Exercise instructions: Transcribe the records below exactly as they appear.

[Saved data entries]
##############################
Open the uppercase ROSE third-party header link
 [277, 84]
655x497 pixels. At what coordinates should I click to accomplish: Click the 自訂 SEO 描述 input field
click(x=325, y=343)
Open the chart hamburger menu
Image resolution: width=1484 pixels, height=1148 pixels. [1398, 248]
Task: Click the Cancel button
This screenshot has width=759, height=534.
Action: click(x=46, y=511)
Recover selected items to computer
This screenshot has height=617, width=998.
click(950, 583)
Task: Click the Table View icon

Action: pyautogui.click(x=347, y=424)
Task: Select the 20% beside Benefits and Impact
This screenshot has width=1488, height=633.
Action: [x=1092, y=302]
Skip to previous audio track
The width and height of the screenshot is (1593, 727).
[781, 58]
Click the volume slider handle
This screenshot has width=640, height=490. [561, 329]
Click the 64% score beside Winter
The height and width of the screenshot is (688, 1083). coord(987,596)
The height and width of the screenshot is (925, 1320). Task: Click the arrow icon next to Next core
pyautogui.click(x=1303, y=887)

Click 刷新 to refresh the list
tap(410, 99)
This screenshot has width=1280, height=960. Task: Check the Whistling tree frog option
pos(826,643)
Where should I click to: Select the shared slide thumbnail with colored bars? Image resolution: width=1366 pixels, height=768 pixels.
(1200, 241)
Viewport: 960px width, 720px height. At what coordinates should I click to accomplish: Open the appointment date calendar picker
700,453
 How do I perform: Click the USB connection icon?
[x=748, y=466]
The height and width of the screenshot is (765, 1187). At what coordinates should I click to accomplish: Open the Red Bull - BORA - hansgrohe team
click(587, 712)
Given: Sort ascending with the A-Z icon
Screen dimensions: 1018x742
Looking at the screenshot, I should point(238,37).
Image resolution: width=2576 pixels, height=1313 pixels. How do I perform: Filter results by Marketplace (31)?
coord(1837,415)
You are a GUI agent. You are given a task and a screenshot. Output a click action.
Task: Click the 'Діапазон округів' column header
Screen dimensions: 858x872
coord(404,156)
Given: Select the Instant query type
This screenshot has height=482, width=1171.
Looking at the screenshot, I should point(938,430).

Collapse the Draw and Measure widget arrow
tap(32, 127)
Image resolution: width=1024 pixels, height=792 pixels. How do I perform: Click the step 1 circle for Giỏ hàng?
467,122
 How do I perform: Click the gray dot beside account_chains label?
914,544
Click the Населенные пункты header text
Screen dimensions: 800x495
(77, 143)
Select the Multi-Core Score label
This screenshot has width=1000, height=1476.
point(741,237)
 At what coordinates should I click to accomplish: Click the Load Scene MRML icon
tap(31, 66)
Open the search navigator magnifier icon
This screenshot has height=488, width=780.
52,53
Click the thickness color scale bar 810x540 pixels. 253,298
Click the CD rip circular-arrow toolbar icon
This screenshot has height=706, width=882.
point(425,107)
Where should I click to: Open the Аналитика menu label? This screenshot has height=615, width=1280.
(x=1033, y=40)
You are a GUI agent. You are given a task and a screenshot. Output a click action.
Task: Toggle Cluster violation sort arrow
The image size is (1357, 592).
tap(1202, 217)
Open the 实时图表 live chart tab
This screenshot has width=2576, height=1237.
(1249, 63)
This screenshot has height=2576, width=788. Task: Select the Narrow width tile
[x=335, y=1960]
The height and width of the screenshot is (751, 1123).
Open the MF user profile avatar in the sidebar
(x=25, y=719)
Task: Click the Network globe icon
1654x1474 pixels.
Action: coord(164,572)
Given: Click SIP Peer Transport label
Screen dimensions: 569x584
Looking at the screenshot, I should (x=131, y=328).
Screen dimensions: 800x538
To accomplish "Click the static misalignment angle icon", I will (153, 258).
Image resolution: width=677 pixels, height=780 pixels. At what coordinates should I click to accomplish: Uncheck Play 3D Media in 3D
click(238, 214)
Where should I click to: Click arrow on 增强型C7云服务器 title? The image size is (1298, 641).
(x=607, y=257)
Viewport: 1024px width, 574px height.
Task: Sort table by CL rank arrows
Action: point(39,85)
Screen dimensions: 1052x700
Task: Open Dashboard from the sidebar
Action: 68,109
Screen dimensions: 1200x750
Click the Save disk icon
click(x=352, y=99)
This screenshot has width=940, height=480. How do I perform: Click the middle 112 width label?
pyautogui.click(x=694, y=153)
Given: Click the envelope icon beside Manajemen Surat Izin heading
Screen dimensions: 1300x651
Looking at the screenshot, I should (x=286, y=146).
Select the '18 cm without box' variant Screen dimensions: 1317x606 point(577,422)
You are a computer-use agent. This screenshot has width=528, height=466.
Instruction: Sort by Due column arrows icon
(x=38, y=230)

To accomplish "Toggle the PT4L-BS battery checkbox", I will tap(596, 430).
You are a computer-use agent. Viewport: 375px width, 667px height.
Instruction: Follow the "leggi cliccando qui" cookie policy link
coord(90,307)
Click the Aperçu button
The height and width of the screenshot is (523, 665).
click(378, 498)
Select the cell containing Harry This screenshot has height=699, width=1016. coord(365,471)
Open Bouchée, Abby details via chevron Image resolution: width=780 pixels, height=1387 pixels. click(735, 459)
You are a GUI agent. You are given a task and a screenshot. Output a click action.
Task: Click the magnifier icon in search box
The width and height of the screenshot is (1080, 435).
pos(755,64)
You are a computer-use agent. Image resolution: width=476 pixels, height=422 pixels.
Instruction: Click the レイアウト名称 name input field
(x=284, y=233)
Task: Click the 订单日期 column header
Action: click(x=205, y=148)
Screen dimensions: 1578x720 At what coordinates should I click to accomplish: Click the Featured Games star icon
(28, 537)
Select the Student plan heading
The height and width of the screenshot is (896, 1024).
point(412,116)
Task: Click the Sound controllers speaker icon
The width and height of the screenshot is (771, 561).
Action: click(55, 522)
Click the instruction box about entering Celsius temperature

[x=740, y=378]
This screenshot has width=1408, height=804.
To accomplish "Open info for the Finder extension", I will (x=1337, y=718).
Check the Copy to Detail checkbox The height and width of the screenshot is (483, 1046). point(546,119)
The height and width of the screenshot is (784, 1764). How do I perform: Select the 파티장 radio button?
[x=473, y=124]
##############################
Answer to the problem:
Open the uppercase ROSE third-party header link
 [277, 84]
655x497 pixels. At what coordinates should I click to accomplish: Click the 自訂 SEO 描述 input field
click(x=325, y=343)
Open the chart hamburger menu
Image resolution: width=1484 pixels, height=1148 pixels. [1398, 248]
Task: Click the Cancel button
This screenshot has width=759, height=534.
Action: click(x=46, y=511)
Recover selected items to computer
This screenshot has height=617, width=998.
click(950, 583)
Task: Click the Table View icon

Action: pyautogui.click(x=347, y=424)
Task: Select the 20% beside Benefits and Impact
This screenshot has width=1488, height=633.
Action: [x=1092, y=302]
Skip to previous audio track
The width and height of the screenshot is (1593, 727).
[781, 58]
Click the volume slider handle
This screenshot has width=640, height=490. [561, 329]
Click the 64% score beside Winter
The height and width of the screenshot is (688, 1083). coord(987,596)
The height and width of the screenshot is (925, 1320). Task: Click the arrow icon next to Next core
pyautogui.click(x=1303, y=887)

Click 刷新 to refresh the list
tap(410, 99)
This screenshot has width=1280, height=960. Task: Check the Whistling tree frog option
pos(826,643)
Where should I click to: Select the shared slide thumbnail with colored bars? Image resolution: width=1366 pixels, height=768 pixels.
(1200, 241)
Viewport: 960px width, 720px height. At what coordinates should I click to accomplish: Open the appointment date calendar picker
700,453
 How do I perform: Click the USB connection icon?
[x=748, y=466]
The height and width of the screenshot is (765, 1187). At what coordinates should I click to accomplish: Open the Red Bull - BORA - hansgrohe team
click(587, 712)
Given: Sort ascending with the A-Z icon
Screen dimensions: 1018x742
Looking at the screenshot, I should point(238,37).
Image resolution: width=2576 pixels, height=1313 pixels. How do I perform: Filter results by Marketplace (31)?
coord(1837,415)
You are a GUI agent. You are given a task and a screenshot. Output a click action.
Task: Click the 'Діапазон округів' column header
Screen dimensions: 858x872
coord(404,156)
Given: Select the Instant query type
This screenshot has height=482, width=1171.
Looking at the screenshot, I should point(938,430).

Collapse the Draw and Measure widget arrow
tap(32, 127)
Image resolution: width=1024 pixels, height=792 pixels. How do I perform: Click the step 1 circle for Giỏ hàng?
467,122
 How do I perform: Click the gray dot beside account_chains label?
914,544
Click the Населенные пункты header text
Screen dimensions: 800x495
(77, 143)
Select the Multi-Core Score label
This screenshot has width=1000, height=1476.
point(741,237)
 At what coordinates should I click to accomplish: Click the Load Scene MRML icon
tap(31, 66)
Open the search navigator magnifier icon
This screenshot has height=488, width=780.
52,53
Click the thickness color scale bar 810x540 pixels. 253,298
Click the CD rip circular-arrow toolbar icon
This screenshot has height=706, width=882.
point(425,107)
Where should I click to: Open the Аналитика menu label? This screenshot has height=615, width=1280.
(x=1033, y=40)
You are a GUI agent. You are given a task and a screenshot. Output a click action.
Task: Toggle Cluster violation sort arrow
The image size is (1357, 592).
tap(1202, 217)
Open the 实时图表 live chart tab
This screenshot has width=2576, height=1237.
(1249, 63)
This screenshot has height=2576, width=788. Task: Select the Narrow width tile
[x=335, y=1960]
The height and width of the screenshot is (751, 1123).
Open the MF user profile avatar in the sidebar
(x=25, y=719)
Task: Click the Network globe icon
1654x1474 pixels.
Action: coord(164,572)
Given: Click SIP Peer Transport label
Screen dimensions: 569x584
Looking at the screenshot, I should (x=131, y=328).
Screen dimensions: 800x538
To accomplish "Click the static misalignment angle icon", I will (153, 258).
Image resolution: width=677 pixels, height=780 pixels. At what coordinates should I click to accomplish: Uncheck Play 3D Media in 3D
click(238, 214)
Where should I click to: Click arrow on 增强型C7云服务器 title? The image size is (1298, 641).
(x=607, y=257)
Viewport: 1024px width, 574px height.
Task: Sort table by CL rank arrows
Action: point(39,85)
Screen dimensions: 1052x700
Task: Open Dashboard from the sidebar
Action: 68,109
Screen dimensions: 1200x750
Click the Save disk icon
click(x=352, y=99)
This screenshot has width=940, height=480. How do I perform: Click the middle 112 width label?
pyautogui.click(x=694, y=153)
Given: Click the envelope icon beside Manajemen Surat Izin heading
Screen dimensions: 1300x651
Looking at the screenshot, I should (x=286, y=146).
Select the '18 cm without box' variant Screen dimensions: 1317x606 point(577,422)
You are a computer-use agent. This screenshot has width=528, height=466.
Instruction: Sort by Due column arrows icon
(x=38, y=230)

To accomplish "Toggle the PT4L-BS battery checkbox", I will tap(596, 430).
You are a computer-use agent. Viewport: 375px width, 667px height.
Instruction: Follow the "leggi cliccando qui" cookie policy link
coord(90,307)
Click the Aperçu button
The height and width of the screenshot is (523, 665).
click(378, 498)
Select the cell containing Harry This screenshot has height=699, width=1016. coord(365,471)
Open Bouchée, Abby details via chevron Image resolution: width=780 pixels, height=1387 pixels. click(735, 459)
You are a GUI agent. You are given a task and a screenshot. Output a click action.
Task: Click the magnifier icon in search box
The width and height of the screenshot is (1080, 435).
pos(755,64)
You are a computer-use agent. Image resolution: width=476 pixels, height=422 pixels.
Instruction: Click the レイアウト名称 name input field
(x=284, y=233)
Task: Click the 订单日期 column header
Action: click(x=205, y=148)
Screen dimensions: 1578x720 At what coordinates should I click to accomplish: Click the Featured Games star icon
(28, 537)
Select the Student plan heading
The height and width of the screenshot is (896, 1024).
point(412,116)
Task: Click the Sound controllers speaker icon
The width and height of the screenshot is (771, 561).
Action: click(55, 522)
Click the instruction box about entering Celsius temperature

[x=740, y=378]
This screenshot has width=1408, height=804.
To accomplish "Open info for the Finder extension", I will (x=1337, y=718).
Check the Copy to Detail checkbox The height and width of the screenshot is (483, 1046). point(546,119)
The height and width of the screenshot is (784, 1764). How do I perform: Select the 파티장 radio button?
[x=473, y=124]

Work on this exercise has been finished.